• GIVEN REQUEST 1
Reproduce the DACA article verbatim from "End to protections" to "President Barack Obama.".
• GIVEN REQUEST 2
In the DACA article, for how much longer would the approved spending bill keep the government running?

• TEXT PASSAGE
= = = =
‘DREAMERS’ DISAPPOINTED CONGRESS DEFERRED DACA DEAL
Young “Dreamers” brought to the United States illegally as children were angry and disappointed on Monday after the US Congress approved a temporary spending bill to end a three-day government shutdown without a deal to shore up their shaky legal status.
US Senate Democrats accepted the bill to restore funds to keep the government running for three more weeks in exchange for a promise by Republicans to hold a debate on the status of the young immigrants.
“It’s irresponsible of everyone in Congress not to pass something,” said Jovan Rodriguez, 27, who was brought to the United States from Mexico by his parents when he was 3 years old. “I’m really disappointed.”
End to protections
Last year, Republican US President Donald Trump ordered an end by March to protections provided to the estimated 700,000 Dreamers under the 2012 Deferred Action for Childhood Arrivals program (Daca), an executive order put in place by then Democratic President Barack Obama.
= = = =
• AVAILABLE DATA
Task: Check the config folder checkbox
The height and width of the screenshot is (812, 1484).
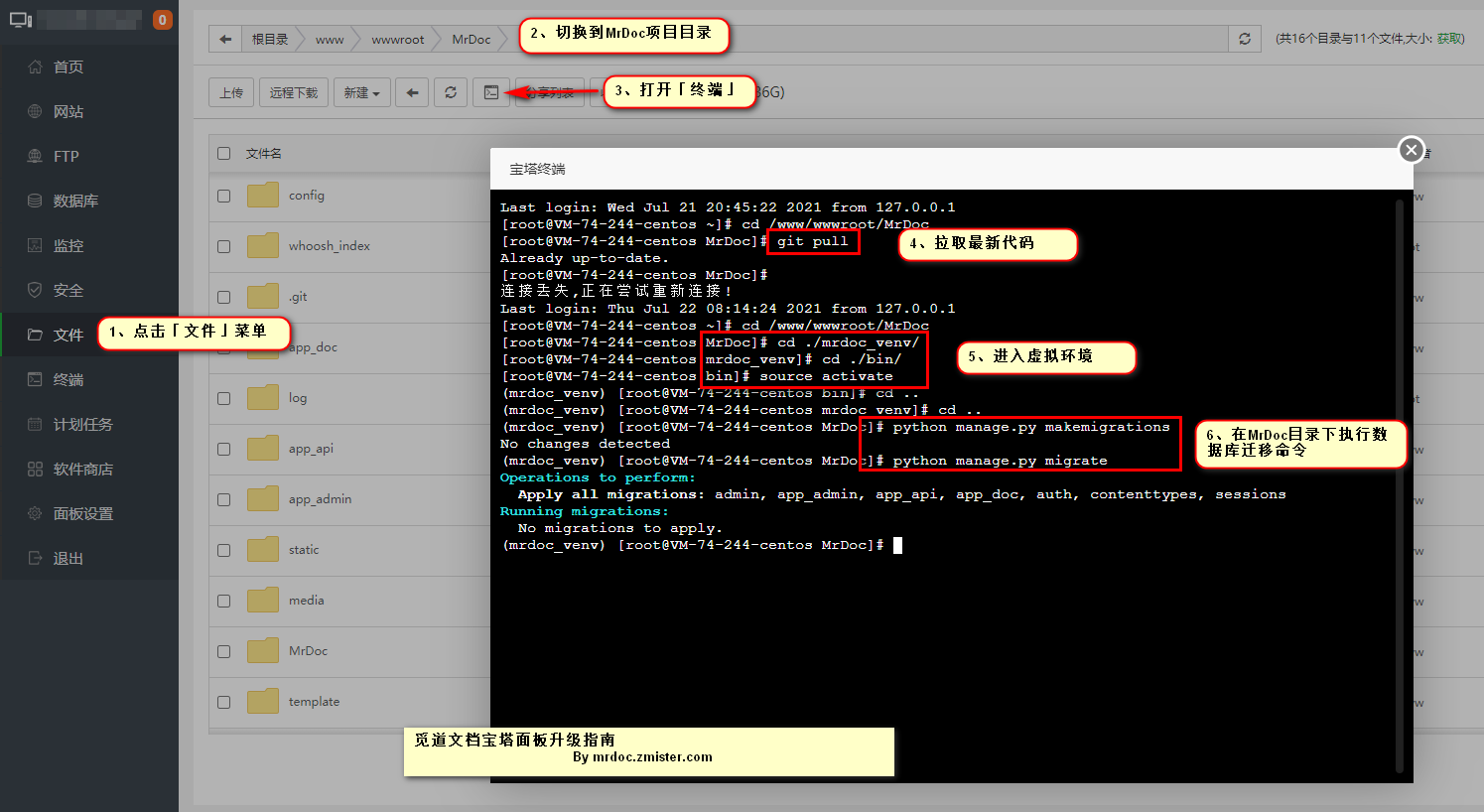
= = = =
• FULL SOLUTION 1
End to protections
Last year, Republican US President Donald Trump ordered an end by March to protections provided to the estimated 700,000 Dreamers under the 2012 Deferred Action for Childhood Arrivals program (Daca), an executive order put in place by then Democratic President Barack Obama.

• FULL SOLUTION 2
Three more weeks.